=== Instructions to follow ===
Of the material below, only the lines from the line containing "You are a GUI" down to the line containing "Task: Go back" belong in the answer, written out exactly.

=== Input data ===
───

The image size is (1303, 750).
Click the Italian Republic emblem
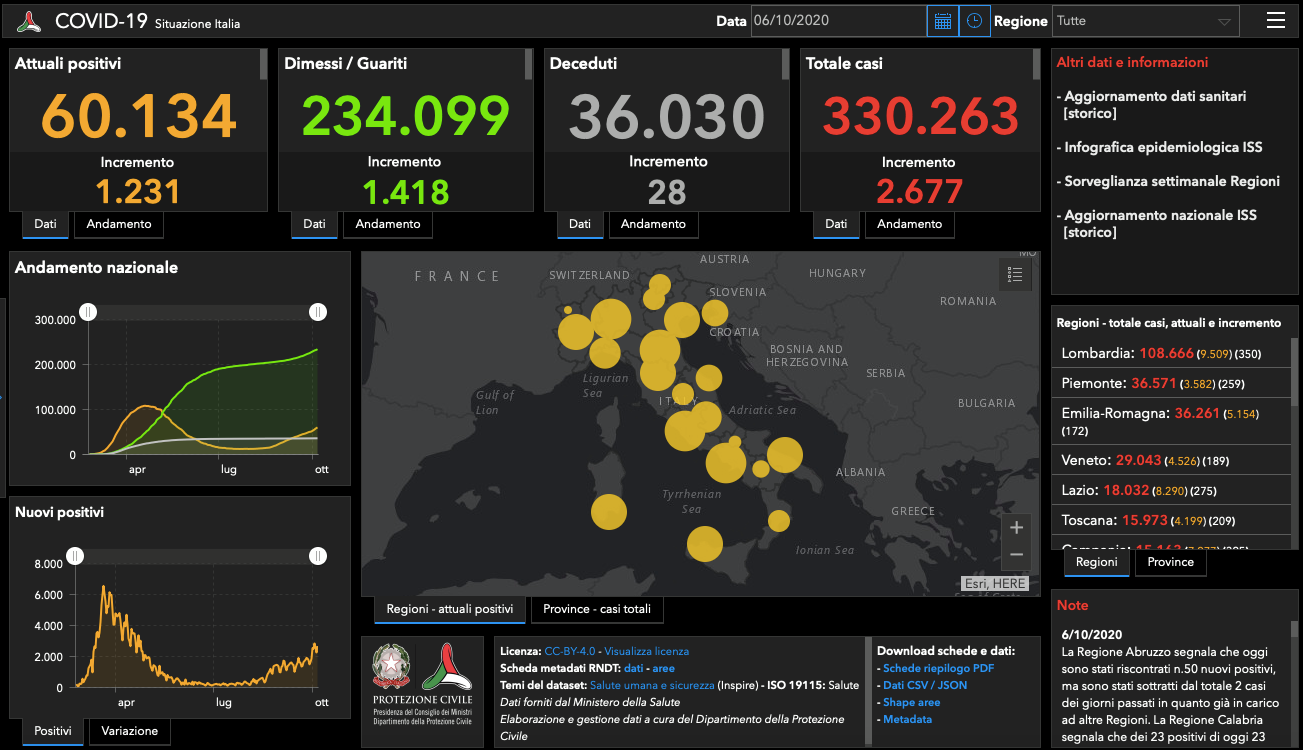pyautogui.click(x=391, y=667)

───

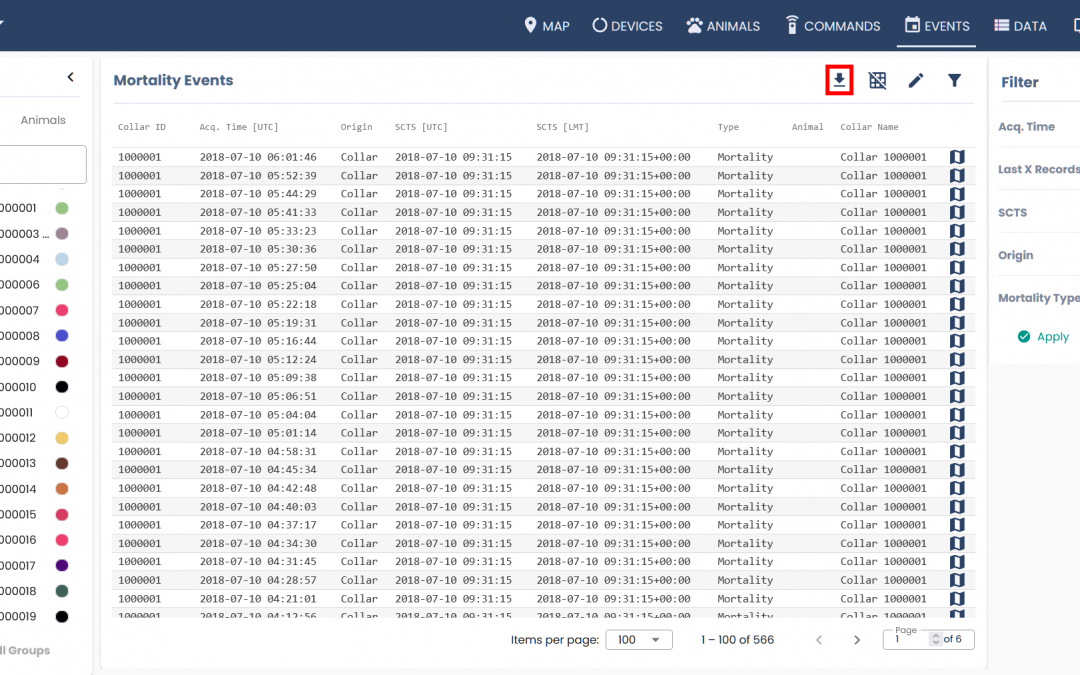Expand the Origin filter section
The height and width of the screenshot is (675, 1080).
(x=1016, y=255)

───

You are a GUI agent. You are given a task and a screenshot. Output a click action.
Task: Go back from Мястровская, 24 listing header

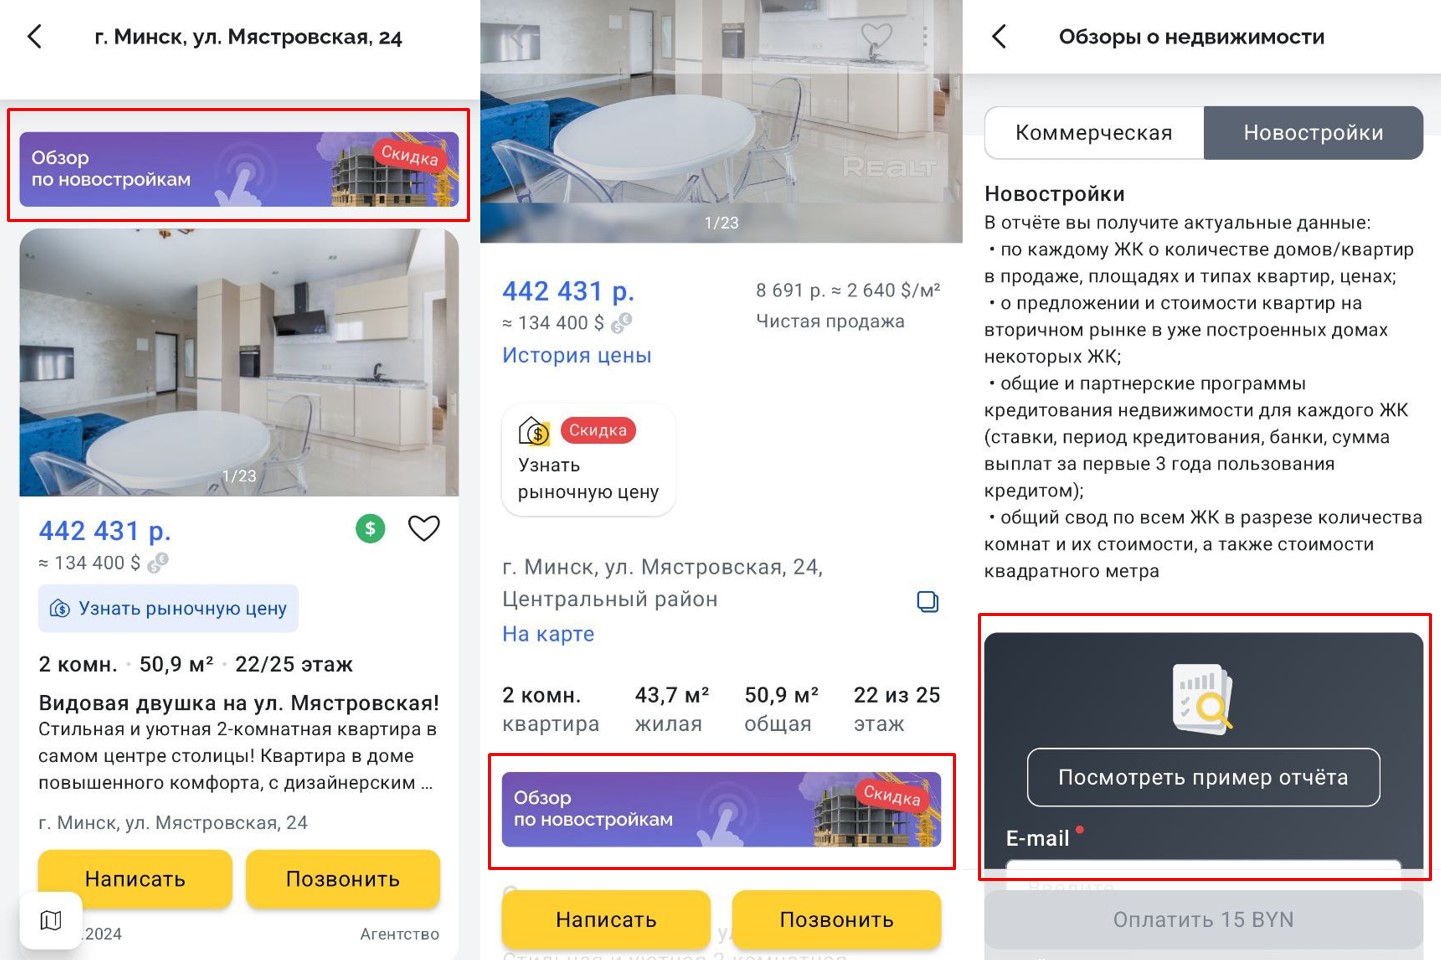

───

=== Answer area ===
You are a GUI agent. You are given a task and a screenshot. Output a click action.
Task: Go back from Мястровская, 24 listing header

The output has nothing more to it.